La saison estivale en France a été marquée par deux épisodes caniculaires et une sécheresse prolongée. Près de 15 000 départs de feu ont été enregistrés, touchant une surface de plus de 30 000 hectares de végétation, toutes catégories confondues : forêts et autres types de végétations.
Parmi ces incendies, près de 1 800 concernent des feux de forêt qui représentent une surface brûlée proche des 20 000 ha.
Ce bilan, bien que supérieur aux moyennes observées entre 2006 et 2021, reste « relativement favorable » comparé à d’autres pays européens. Ceci grâce aux stratégies de prévention qui fixent notamment des obligations de débroussaillement (OLD) et l’attaque massive des feux naissants afin d’éviter leur propagation.
95% des départs de feu sont éteints avant d’atteindre les 5 hectares.
Christophe Chantepy,
expert national DFCI à l'ONF
Sans l’incendie exceptionnel survenu à Ribaute le 5 août 2025, dans le massif des Corbières (Aude), avec plus de 11 300 hectares ravagés, les surfaces brûlées auraient été proches des moyennes historiques.

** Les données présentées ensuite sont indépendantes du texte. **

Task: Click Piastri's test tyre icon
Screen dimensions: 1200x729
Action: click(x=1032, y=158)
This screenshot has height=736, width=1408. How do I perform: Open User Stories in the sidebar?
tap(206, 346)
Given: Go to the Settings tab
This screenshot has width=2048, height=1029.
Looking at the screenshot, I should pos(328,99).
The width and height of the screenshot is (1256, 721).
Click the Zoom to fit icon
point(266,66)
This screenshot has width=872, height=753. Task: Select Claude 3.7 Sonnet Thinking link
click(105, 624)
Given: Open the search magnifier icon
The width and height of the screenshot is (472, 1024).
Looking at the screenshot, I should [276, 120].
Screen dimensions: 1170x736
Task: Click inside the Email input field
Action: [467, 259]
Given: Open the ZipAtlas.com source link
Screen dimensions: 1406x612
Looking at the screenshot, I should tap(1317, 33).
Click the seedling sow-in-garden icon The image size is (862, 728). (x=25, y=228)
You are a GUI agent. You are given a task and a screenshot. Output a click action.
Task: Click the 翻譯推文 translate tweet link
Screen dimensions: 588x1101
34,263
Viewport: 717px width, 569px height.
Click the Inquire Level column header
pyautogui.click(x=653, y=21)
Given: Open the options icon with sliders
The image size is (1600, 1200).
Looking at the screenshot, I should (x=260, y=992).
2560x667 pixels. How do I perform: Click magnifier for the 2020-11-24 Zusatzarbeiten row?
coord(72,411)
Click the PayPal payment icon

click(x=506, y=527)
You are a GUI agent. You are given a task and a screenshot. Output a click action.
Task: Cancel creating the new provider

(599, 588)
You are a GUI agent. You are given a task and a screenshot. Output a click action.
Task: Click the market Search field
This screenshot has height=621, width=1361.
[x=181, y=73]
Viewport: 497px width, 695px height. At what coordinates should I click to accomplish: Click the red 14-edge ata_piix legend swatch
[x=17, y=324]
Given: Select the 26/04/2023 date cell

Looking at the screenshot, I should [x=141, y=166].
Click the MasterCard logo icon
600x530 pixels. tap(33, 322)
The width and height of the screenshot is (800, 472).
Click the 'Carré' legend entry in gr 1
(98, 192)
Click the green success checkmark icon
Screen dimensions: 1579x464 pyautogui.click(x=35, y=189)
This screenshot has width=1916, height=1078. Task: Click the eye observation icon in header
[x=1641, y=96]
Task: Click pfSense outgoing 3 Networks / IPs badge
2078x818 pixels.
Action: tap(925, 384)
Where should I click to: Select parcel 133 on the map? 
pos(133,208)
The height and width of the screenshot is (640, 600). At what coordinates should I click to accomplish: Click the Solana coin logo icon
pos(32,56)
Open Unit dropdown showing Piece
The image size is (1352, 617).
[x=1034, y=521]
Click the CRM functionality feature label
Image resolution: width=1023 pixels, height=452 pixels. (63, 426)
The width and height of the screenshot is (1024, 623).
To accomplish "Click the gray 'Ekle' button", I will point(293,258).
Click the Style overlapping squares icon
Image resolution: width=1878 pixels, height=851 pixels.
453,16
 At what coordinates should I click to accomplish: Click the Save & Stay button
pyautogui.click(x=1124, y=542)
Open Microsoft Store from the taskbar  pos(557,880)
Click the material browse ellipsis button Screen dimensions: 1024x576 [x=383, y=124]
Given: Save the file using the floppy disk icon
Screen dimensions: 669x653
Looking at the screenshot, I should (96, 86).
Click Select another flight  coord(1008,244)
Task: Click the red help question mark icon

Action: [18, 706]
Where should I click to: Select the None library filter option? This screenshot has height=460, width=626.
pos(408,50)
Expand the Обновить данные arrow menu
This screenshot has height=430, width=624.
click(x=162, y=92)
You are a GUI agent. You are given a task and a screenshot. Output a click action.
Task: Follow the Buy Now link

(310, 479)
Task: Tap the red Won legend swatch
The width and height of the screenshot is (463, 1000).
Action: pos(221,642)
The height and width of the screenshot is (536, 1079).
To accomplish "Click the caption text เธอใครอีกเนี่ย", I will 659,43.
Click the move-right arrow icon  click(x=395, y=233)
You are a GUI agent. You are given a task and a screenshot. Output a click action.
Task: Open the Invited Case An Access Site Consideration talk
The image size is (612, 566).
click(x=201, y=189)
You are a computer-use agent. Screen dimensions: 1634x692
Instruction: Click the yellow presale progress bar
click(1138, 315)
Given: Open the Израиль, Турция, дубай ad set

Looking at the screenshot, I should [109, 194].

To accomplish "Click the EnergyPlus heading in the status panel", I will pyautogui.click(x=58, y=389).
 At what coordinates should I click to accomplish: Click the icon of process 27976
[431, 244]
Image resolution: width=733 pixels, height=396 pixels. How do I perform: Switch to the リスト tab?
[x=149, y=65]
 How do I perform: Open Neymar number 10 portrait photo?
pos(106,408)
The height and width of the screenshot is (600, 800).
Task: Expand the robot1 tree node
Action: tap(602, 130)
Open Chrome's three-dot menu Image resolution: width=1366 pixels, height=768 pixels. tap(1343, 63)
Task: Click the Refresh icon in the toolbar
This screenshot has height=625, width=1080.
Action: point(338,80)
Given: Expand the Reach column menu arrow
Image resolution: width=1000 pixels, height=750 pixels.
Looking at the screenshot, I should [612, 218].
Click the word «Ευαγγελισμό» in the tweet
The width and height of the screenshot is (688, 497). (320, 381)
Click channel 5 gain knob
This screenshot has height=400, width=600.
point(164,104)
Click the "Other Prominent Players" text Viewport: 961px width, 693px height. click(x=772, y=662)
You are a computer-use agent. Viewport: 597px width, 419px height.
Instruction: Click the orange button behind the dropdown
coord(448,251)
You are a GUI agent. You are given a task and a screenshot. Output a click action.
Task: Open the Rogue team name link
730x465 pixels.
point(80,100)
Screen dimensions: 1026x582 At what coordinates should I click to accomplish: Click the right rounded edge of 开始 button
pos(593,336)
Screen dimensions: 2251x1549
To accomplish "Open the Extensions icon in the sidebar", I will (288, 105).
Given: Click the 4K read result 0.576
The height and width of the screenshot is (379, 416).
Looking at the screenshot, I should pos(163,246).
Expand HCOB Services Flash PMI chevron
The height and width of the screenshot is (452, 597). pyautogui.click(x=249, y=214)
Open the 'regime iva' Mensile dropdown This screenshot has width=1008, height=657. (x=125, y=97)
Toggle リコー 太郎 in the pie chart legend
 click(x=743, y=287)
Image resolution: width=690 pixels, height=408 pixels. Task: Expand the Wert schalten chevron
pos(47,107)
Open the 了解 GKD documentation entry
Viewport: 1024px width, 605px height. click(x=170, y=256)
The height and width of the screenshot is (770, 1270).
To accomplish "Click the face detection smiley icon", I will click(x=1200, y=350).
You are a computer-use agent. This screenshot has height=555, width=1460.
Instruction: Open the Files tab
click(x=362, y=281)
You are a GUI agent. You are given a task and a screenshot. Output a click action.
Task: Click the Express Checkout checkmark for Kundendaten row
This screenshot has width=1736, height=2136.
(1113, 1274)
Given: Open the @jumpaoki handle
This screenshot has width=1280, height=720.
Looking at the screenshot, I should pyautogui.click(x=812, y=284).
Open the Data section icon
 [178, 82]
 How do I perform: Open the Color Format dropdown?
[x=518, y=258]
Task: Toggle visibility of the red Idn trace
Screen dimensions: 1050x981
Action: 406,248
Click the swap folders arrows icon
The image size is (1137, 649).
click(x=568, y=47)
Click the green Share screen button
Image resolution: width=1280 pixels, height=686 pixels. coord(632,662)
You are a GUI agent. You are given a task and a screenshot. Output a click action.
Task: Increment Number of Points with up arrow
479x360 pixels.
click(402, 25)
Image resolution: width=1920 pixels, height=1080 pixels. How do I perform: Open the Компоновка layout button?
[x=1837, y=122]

Cependant, si ces stratégies de DFCI se révèlent efficaces, comme on peut l’observer sur le graphique représentant l’évolution des surfaces annuelles incendiées, il est essentiel de sensibiliser le plus possible le grand public. En effet, 90% des départs de feu sont d’origine humaine, le plus souvent lié à une négligence.
L’efficacité des dispositifs mis en place et la vigilance citoyenne ont permis de limiter les dégâts, mais l’incendie de Ribaute nous rappelle que le risque d’un feu majeur reste bien réel.